── Records shown

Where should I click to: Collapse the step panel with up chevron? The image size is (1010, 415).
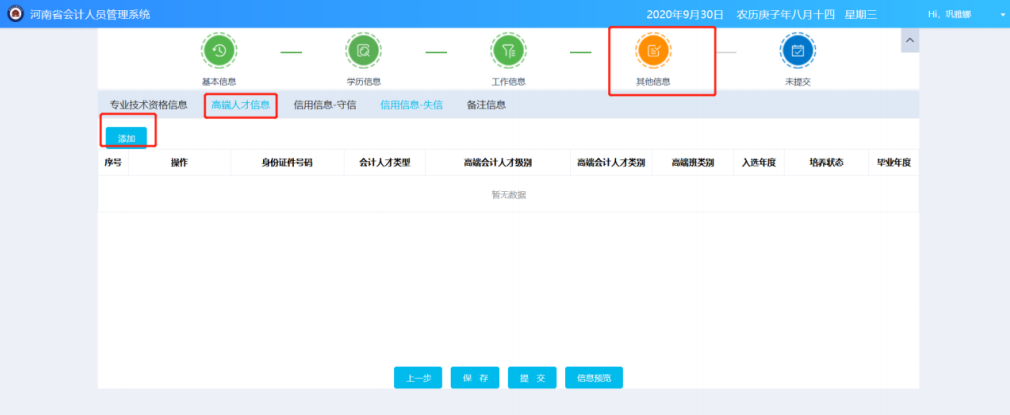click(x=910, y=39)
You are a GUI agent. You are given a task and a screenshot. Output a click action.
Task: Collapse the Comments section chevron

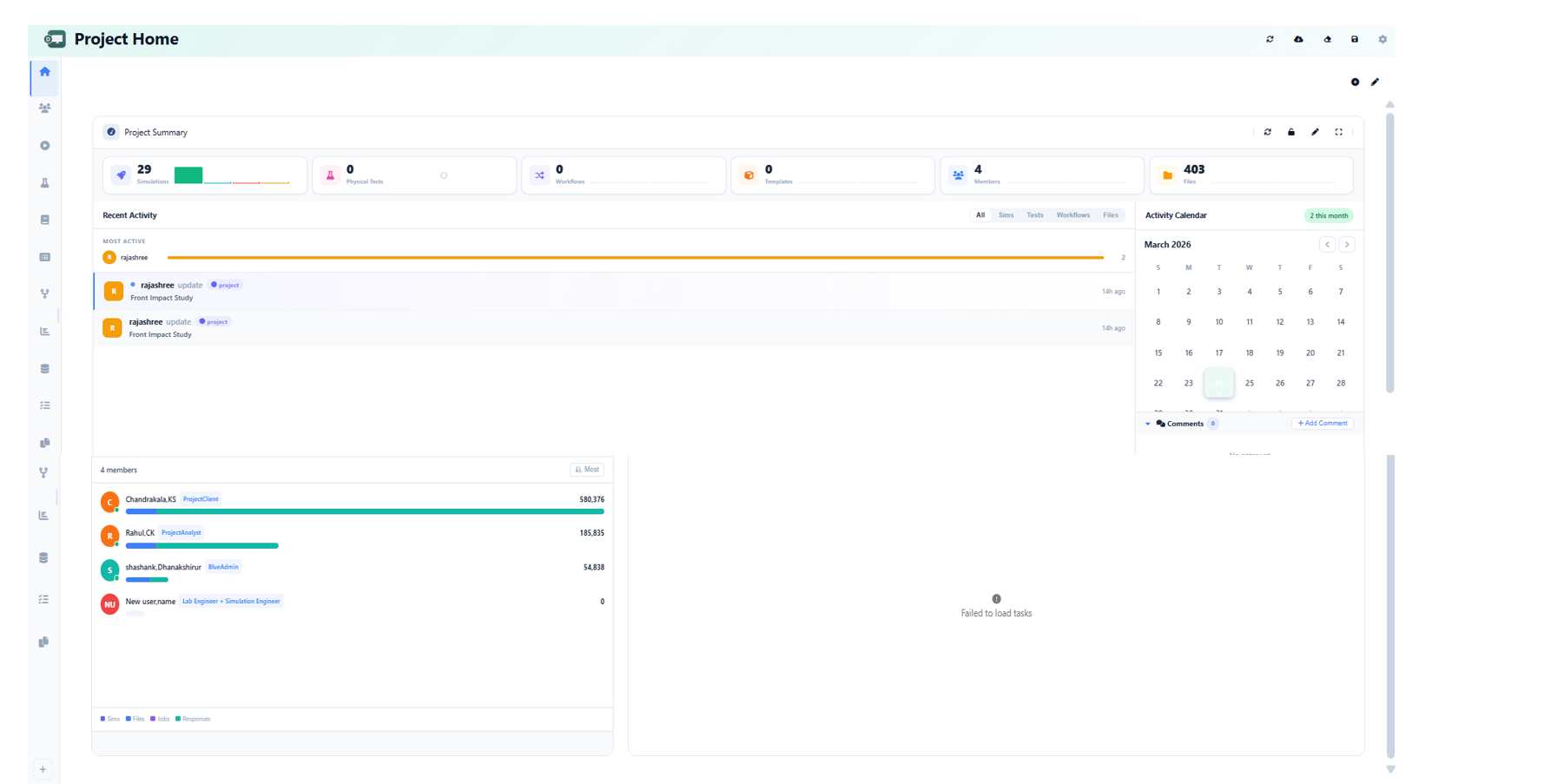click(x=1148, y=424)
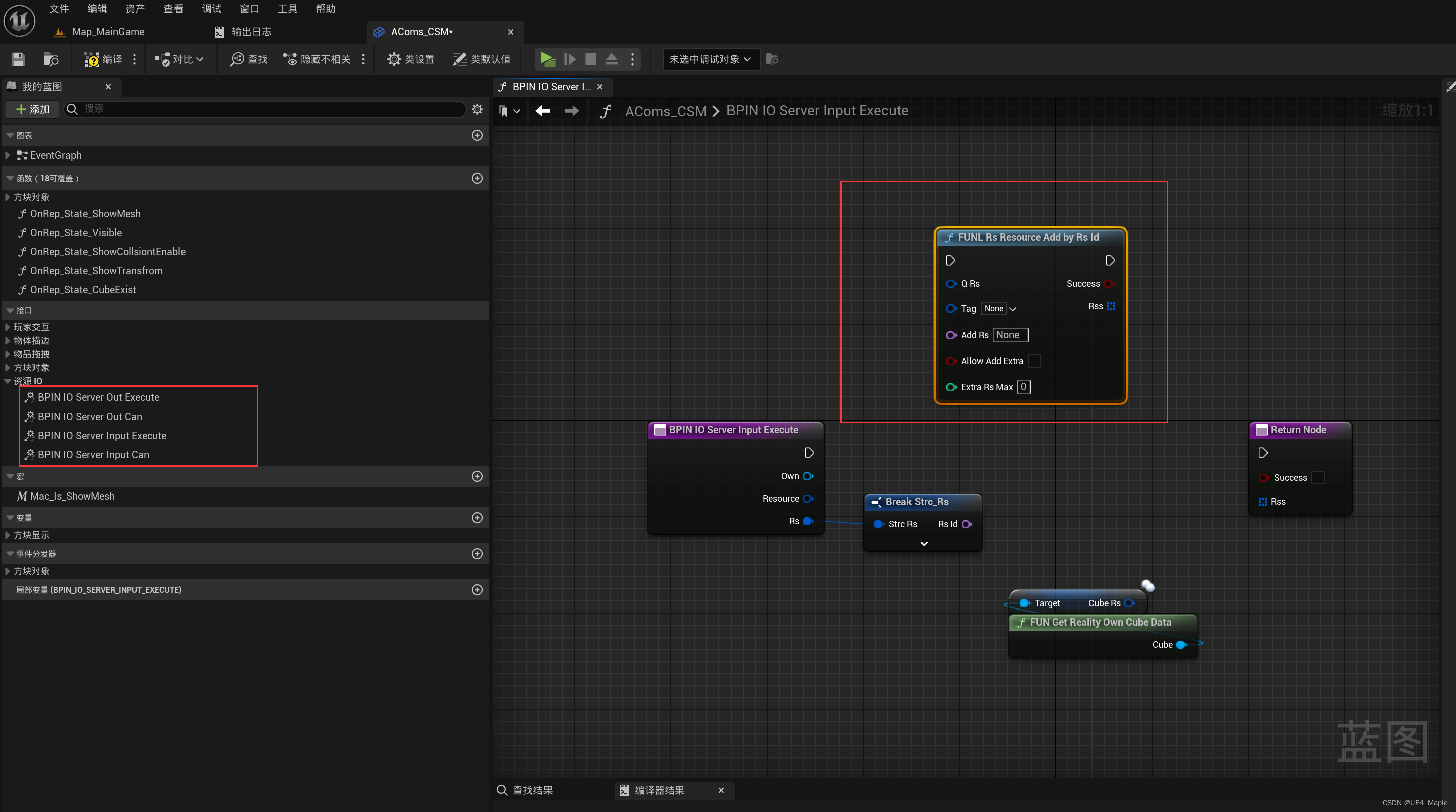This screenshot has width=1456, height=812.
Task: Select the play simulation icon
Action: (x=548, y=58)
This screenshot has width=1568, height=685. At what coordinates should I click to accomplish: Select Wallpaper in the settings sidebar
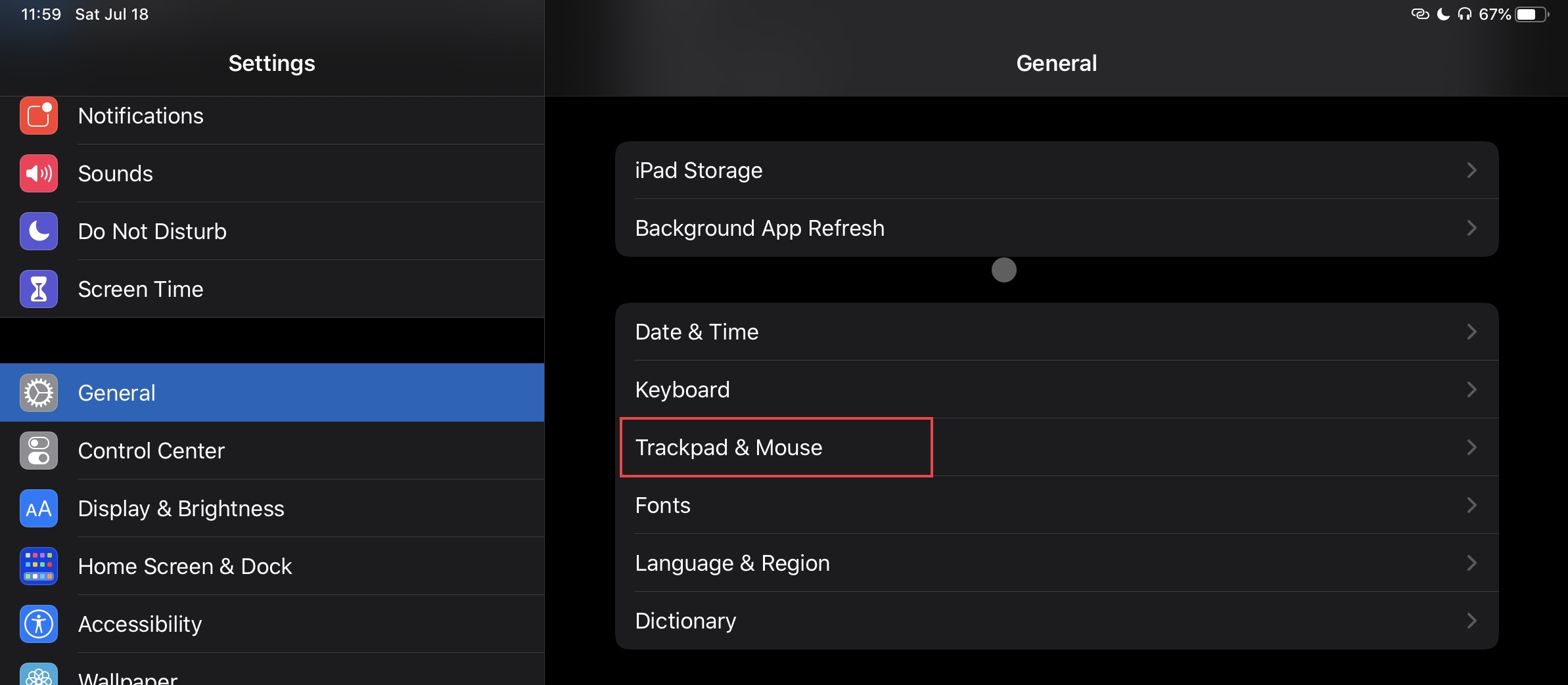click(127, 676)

────

== Assigned task ==
Leaving the pictures out, output the material exactly as it appears.

== Result of this task ==
Where should I click to: Collapse the step panel with up chevron? The image size is (1010, 415).
click(x=910, y=39)
You are a GUI agent. You are given a task and a screenshot. Output a click action.
Task: Collapse the Comments section chevron

click(x=1148, y=424)
This screenshot has width=1456, height=812.
Task: Select the play simulation icon
Action: (x=548, y=58)
This screenshot has width=1568, height=685. At what coordinates should I click to accomplish: Select Wallpaper in the settings sidebar
click(127, 676)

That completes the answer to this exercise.